Ueno Park has several museums as well as the zoo.  We returned on a Sunday and visited first the Naitonal Musuem of Japan - Tokyo.  It is a six building complex housing art from around the world.  We focused on the Japanese and East Asia collections.

A superb mummy reminiscent of Egypt.

The gardens behind one of the buildings.
Amber jade.


The Museum of Nature and Science was older and not moderized.  It's displays reminded us of Chicago's Field Museum.

This massive Blue Whale sculpture graced the front entrance.

Being time to update immunizations we headed over the the US Air Base at Yokota.  It took us two hours by train and was worth being able to spend a day in the USA.  Once you enter the gate you are on US "soil," everything is in English and it is like being home.
Besides a visit to the hosptial and pharmacy for needed updates we got a chance to shop in a Safeway/Kroger store.  EVERYTHING on the shelves is American and in US dollars...even the meat.  We stocked up on a few supplies we have been missing (extra peanut butter, coffee, cheese) and a few treats.

This is the building Bobbie called home for her six years here back in the 80's.  She said the building had not changed much.  The base had of course if so many ways.
Back home that night is was TACO night.  The first one we have had in 18 months with REAL Texmex flavors.

A ribeye steak dinner with a baked potatoe and a salad with blue cheese followed the next day.
We collect masks, all kinds of masks, and in Japan and central masks are ceremonial and not that easy to find.  After some reserach...a lot of research...we discovered that our best changes would be in the Asakusa district.  It happened to be true...and not just for us.  Yikes!

The place was a tourist trap and packed.  The shopping malls and streets were full of tourist stuff and the side streets that were less populated offered some wonderful finds.  We now have two new masks to send home and be saved for display in our collection.
The Shinto Temple is the primary site in Asakusa...unless you are a shopper of course..and the grounds and buildings were lovely.

This pruned and manicured tree is mulberry and said to be over 300 years old.

There is a street completely devoted to Cosplay with costume shops lined up along the way and lots of young...and not so young...shoppers.

A few kilometers from the temple area is Kappabashi Kitchen Street.  It is an 800m long street...several long blocks...with over 200+ shops that specialize in everyting for the kitchen and cooking...both domestic and commercial.  We spend a couple of hours walking through many of them.

Nothing but coffee stuff.
Food cutters for veggies, dough, pies, etc.
An entire store devoted to chopsticks.  Millions of them.

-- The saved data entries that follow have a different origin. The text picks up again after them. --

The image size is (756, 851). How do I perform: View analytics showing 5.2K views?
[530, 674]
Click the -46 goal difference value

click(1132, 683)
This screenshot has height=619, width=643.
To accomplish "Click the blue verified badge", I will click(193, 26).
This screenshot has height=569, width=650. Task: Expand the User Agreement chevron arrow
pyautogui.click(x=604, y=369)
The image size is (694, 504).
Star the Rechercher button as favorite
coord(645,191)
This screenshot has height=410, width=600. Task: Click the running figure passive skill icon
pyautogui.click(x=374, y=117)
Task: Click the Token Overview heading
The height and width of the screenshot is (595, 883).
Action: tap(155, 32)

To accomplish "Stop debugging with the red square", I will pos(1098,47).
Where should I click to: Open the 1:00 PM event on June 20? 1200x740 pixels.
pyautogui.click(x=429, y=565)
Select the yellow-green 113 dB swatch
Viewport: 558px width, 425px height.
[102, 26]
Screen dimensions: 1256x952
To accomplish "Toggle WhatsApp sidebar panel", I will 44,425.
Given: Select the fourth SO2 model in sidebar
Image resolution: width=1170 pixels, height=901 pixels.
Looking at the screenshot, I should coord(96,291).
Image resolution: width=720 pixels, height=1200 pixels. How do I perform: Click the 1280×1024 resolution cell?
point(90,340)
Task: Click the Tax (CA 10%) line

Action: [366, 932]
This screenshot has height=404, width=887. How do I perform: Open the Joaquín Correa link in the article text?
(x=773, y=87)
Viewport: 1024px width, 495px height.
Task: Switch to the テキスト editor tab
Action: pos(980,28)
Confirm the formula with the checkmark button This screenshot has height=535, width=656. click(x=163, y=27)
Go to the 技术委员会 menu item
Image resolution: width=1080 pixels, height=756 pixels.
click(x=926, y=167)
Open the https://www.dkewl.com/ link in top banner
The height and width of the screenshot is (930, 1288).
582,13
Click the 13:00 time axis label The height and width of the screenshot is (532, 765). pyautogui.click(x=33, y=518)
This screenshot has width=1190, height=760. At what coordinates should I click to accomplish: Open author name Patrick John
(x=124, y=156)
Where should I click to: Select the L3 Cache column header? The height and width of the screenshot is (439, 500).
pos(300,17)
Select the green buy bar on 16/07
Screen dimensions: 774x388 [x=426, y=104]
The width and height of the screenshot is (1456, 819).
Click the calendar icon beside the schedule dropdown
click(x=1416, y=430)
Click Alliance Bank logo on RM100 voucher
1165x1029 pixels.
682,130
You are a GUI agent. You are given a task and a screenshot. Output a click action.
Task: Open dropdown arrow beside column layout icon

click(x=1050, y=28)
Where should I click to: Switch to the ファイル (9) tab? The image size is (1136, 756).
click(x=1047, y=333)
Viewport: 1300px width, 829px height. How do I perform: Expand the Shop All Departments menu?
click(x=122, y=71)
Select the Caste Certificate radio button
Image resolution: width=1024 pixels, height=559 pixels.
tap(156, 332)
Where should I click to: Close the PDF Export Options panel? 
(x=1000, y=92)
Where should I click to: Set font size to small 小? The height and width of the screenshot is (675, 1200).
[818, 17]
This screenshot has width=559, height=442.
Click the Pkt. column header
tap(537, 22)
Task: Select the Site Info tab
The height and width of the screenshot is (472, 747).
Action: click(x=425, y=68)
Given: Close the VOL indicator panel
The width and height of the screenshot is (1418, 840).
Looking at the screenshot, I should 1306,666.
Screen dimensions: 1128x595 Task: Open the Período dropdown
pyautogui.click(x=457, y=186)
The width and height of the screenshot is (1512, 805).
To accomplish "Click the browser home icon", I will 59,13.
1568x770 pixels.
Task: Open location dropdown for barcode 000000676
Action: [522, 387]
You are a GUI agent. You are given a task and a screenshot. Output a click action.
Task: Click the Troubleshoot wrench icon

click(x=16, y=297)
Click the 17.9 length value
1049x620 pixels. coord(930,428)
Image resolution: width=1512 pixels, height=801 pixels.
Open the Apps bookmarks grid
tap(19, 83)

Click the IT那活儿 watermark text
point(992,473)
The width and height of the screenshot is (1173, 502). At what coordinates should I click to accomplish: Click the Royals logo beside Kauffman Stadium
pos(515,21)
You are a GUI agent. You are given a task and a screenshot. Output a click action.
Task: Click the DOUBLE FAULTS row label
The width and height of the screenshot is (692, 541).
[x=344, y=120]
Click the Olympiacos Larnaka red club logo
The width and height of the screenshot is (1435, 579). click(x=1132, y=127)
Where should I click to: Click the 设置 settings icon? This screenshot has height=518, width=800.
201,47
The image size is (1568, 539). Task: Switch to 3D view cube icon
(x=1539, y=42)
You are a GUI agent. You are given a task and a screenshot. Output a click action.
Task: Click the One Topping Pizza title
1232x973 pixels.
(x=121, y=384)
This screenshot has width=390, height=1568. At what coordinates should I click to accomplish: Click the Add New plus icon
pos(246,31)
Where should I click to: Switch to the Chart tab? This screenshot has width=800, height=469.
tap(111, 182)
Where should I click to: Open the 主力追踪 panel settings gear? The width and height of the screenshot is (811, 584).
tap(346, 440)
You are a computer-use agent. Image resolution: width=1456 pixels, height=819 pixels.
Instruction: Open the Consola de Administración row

Fake food.  This was hoot.

More bowls.
And then's killing me...truly killing me that none of this can come home.  Shopping for "stuff" is taboo in our agenda...and the shipping costs would be astronomical!!!

We then started a three mile trek to the electronics district.  We had a short list.  Along the way we happened upon a massive Shinto temple and cemetery.  Awesome is so may positive and sad ways too.  The tombstones sit atop vertical vaults where folks are entombed standing up in narrow caskets set into narrow vaults.

The electronics district comprising sevearl full blocks of everything electronic.  We ventured into two of the "large stores," this one being six floors jammed with stuff.  We made a list and went to it.

A long train ride brought us back to our little hamlet.  it has been a pretty full two weeks so far...and TWO MORE TO GO in Tokyo.